Animal studies showed that fucoxanthin has anti-obesity activity. It may do this through mitochondrial uncoupling protein 1 (UCP1) expression in white adipose tissues (WAT). UCP1 is usually expressed only in brown adipose tissue (BAT) and it is a key molecule for metabolic thermogenesis to avoid an excess of fat accumulation. However, there is little BAT in adult humans. Therefore, UCP1 expression in tissues other than BAT is expected to reduce abdominal fat. In the fucoxanthin-fed mice, WAT weight significantly decreased and UCP1 was expressed in the WAT, while there was no difference in WAT weight and little expression of UCP1 in the glycolipids-fed mice. This result indicates that fucoxanthin upregulates the expression of UCP1 in WAT, which may contribute to reducing WAT weight [24] . Combination of fucoxanthin and fish oil was shown to be more effective for attenuating the weight gain of WAT than feeding with fucoxanthin alone [25] . The anti-obesity effect of fucoxanthin was increased by mixing fucoxanthin with medium-chain triacylglycerols. This may due to the increase in the absorption rate of fucoxanthin by medium-chain triacylglycerols [26] . The anti-obesity effect of fucoxanthin could be mediated by altering lipid-regulating enzymes and UCPs in the visceral fat tissues and plasma adipokine levels. In epididymal adipose tissue of fucoxanthin-fed mice, adipocyte sizes and mRNA expression of lipogenic and fatty acid beta-oxidation enzymes were significantly down-regulated in a dose-dependent manner. Plasma leptin levels were significantly lower in the fucoxanthin groups than in the control group, while the adiponectin level was elevated [27] . Fucoxanthin regulates mRNA expression of inflammatory adipocytokines involved in insulin resistance, iNOS, and COX-2 in WAT and has specific effects on diabetic/obese KK-A(y) mice, but not on lean C57BL/6J mice [28] . Randomized controlled trails are needed to confirm if fucoxanthin has an anti-obesity activity in humans.


  Soy Isoflavone Top


Soy isoflavones are secondary metabolites formed during soybean growth, they have a similar structure with estrogen; they have a non-steroidal structure but possess a phenolic ring that enables them to bind the estrogen receptor (ER) and act as estrogen agonists, therefore soy isoflavones are also called phytoestrogen.[Figure 4]
Figure 4: Soy isoflavone

Click here to view


Studies in humans and rodents support the hypothesis that soy isoflavones (phytoestrogens) may be beneficial for the prevention of obesity and diabetes by affecting glucose and lipid metabolism [29],[30] . In fact, estradiol itself is a well known modulator of glucose homeostasis, which also affects obesity development.

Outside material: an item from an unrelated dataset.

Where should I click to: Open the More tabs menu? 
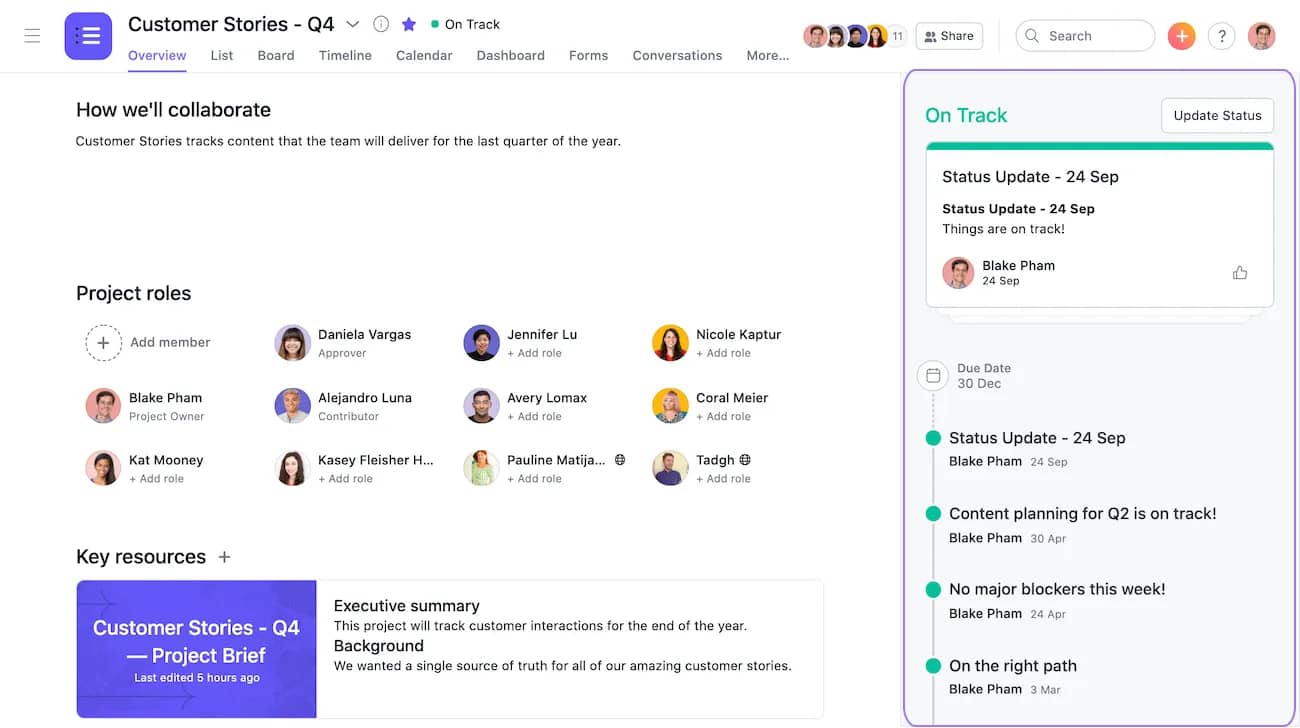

For instance, postmenopausal women develop visceral obesity and insulin resistance and are at an increased risk of diabetes, but estrogen replacement therapy normalizes these abnormalities [31] .

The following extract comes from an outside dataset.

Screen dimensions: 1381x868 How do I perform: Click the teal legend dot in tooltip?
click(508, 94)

Postmenopausal Japanese women treated for 24 weeks with 100 mg/day of soy isoflavones exhibited a reduction in fat mass and body mass index [32] . A 6-month clinical trial was conducted to compare the effects of isoflavones with that of conjugated estrogens on blood glucose, insulin, and lipid profiles in postmenopausal Taiwanese women. The study revealed that during fasting, both glucose and insulin levels were significantly reduced by soy isoflavones (100 mg/day) and conjugated estrogens (0.625 mg/day) [33] . In contrast to the above mentioned trials, a number of studies reported an absence of beneficial effects of soy isoflavones on classical metabolic parameters such as bodyweight, serum lipid profiles, fat mass, blood glucose and insulin profiles [34],[35] . These discrepancies make it difficult to draw firm conclusions regarding the beneficial effect of soy isoflavones on these parameters. When comparing these different clinical trials, the underlying causes of conflicting results are probably related to the variability of experimental designs and exposition protocols (route of administration, composition, dose, and duration), the capacity of individuals to produce equol and the genetic susceptibility. Clearly more standardized studies are needed to further evaluate these putative beneficial effects of soy isoflavones on body weight management.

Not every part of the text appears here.